Since I mostly corrected for the D100 under-exposure by bumping up the midtones using the Curves setting in Photoshop -
I decided that I may as well use a simple curve like that in-camera.

The custom cuve I originally used, was the basic-curve_159,
  (pictured on the right), which is a simple curve using a single point to pull the midtones up by around +0.42 stops.I’ve had variations of this basic curve, and it continually became more conservative with each incarnation.

The curve I then used, and which I’ve had good feedback from other users, was the basic-curve_152, which lifts the mid-tones by only +0.32 stops.  If you want to try a custom curve with your D100, then certainly download it and give it a try.

The curve I eventually used as a default with my D100, is the basic-curve_141, and is even more conservative, and only lifts the midtones by +0.20 of a stop. This is the curve I used with my D100 at the time, including my wedding photography.

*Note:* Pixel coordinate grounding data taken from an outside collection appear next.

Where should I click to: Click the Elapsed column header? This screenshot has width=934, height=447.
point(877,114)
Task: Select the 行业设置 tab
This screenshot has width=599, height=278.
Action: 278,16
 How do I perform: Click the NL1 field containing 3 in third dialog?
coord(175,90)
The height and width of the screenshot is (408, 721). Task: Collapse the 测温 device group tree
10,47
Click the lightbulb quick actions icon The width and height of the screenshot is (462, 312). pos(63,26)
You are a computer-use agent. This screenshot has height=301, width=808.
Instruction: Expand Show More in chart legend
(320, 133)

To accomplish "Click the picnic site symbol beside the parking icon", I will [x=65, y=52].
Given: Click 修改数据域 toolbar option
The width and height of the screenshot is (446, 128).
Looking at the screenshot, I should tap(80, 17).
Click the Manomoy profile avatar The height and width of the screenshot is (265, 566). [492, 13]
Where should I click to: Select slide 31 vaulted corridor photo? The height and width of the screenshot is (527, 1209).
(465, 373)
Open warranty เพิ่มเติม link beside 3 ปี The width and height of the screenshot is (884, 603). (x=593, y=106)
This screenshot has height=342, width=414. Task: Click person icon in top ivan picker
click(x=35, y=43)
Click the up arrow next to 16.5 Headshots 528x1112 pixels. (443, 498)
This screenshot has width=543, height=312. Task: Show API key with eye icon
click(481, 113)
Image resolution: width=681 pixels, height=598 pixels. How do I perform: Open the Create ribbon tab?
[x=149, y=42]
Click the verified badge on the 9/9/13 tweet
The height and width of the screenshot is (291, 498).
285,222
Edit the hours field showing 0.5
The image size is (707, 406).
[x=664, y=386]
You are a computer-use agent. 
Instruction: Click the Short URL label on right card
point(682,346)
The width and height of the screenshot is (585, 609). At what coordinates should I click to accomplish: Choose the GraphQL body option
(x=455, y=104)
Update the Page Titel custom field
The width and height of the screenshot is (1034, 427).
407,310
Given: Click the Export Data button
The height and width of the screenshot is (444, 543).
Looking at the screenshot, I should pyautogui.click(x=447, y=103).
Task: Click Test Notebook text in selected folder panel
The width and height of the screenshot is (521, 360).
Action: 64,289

The reason why I went with an even more conservative tone curve, is because I noticed that the contrast in the highlights
were affected in a way I didn’t like when I used the 159 curve. The 152 curve on the other hand showed much less change in
the contrast than the 159 curve, when compared with the Normal tone curve. And similarly, the effect of the 141 curve is less
pronounced, and just gives a nice pop in the overall brightness, without affecting colour and contrast in an immediately noticable way.

Please feel free to download any of these curves to try out and use if you like the results.  If you don’t, then it is a simple matter to deselect them in your camera and go back to the Normal default curve.  Or you may well want to edit a tone curve in any way that you feel is best suited to the results you expect.

So if this is a first-time try at custom curves, then perhaps try the basic-curve_152 if you have a D100,  or the basic-curve_141 if you have a D70 or D2H.

But as I stated above, I use the 141 curve in my D100, and although I have the 141 curve loaded in my D2H, I use Normal Tone as my default.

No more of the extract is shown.